Crossrail’s challenges

The since-departed chief executive, Simon Wright, told assembly members in September: “We have always known that it was complicated. It is an unprecedented scheme in terms of signalling. I do not want to bore people with the technology but we have three separate systems, one in the centre, one in the east and potentially a different one in the west. It is very complicated with a train running across all three. It has to change from one to the other, at speed, at the interfaces [and] at the portals to the tunnels. We always knew it was going to be hard and it has proven to be just that. 

“We started testing later than we would have ideally liked. Those tests have not gone as well as we would have hoped, and therefore the progress made on the hundreds of tests that have to be concluded has been slower.”

Crossrail’s challenges included a December 2018 opening date that was always arbitrary. It was not like the Jubilee Line Extension’s deadline of December 1999 to match millennium celebrations at Greenwich. Had Crossrail set December 2019 then no-one would have cared.

Deadlines will be forgotten

That’s not to say that projects should overrun their budgets or timelines but Crossrail’s challenges and delay need perspective. In a decade’s time will people complain that it opened late? I suspect not, just as no West Coast passengers comment that British Rail suspended its original electrification plans after costs rose.

What must not be forgotten from Crossrail’s challenges are the lessons of managing complex projects. Crossrail reinforces the challenge of integrating complicated trains with complex signalling.

Sheer scale makes simple tasks complex. Take tunnel lighting. The independent review found that Crossrail had to install 3,810 luminaires, at a rate 423 a week. It was managing to do 150 a week. The contractor planned to increase staff to boost the rate. But would this reduce work elsewhere?

Lessons for High Speed 2

Britain’s next massive railway project is High Speed 2. It has many similarities with Crossrail. HS2 will dig tunnels, open new lines and build stations. Network Rail will alter its tracks. Engineers will need to integrate new trains with different signalling systems. These trains might come from a manufacturer with little UK experience. This is risky when you consider that Crossrail’s trains come from Bombardier in Derby and its signalling from Siemens. Both companies have British experience.

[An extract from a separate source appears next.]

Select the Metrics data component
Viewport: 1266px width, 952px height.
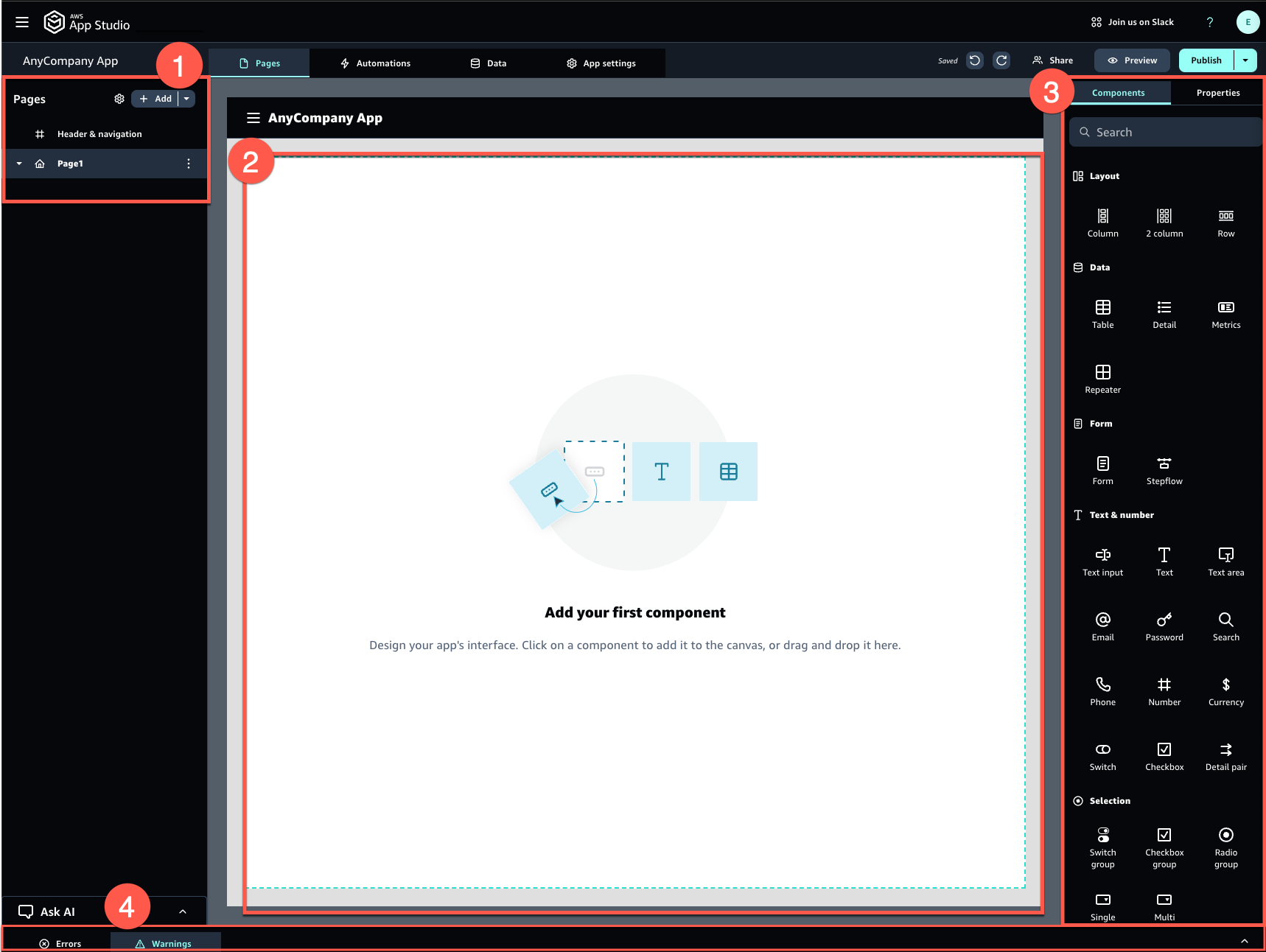[1225, 313]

However, they are breaking new ground despite Crossrail’s claim that the train control system was “technically and operationally proven and is successfully used by many metro systems around the world”.

I hope Crossrail meets its new deadline of December 2019. It will be busy pulling itself into a working railway that’s ready to welcome thousands of passengers every day. But let’s dismiss the political row for what it is and let Crossrail deliver.

This article first appeared in RAIL 869, published on January 2 2019.

By Philip Haigh

Freelance railway writer, former deputy editor at RAIL magazine - news, views and analysis of today's railway.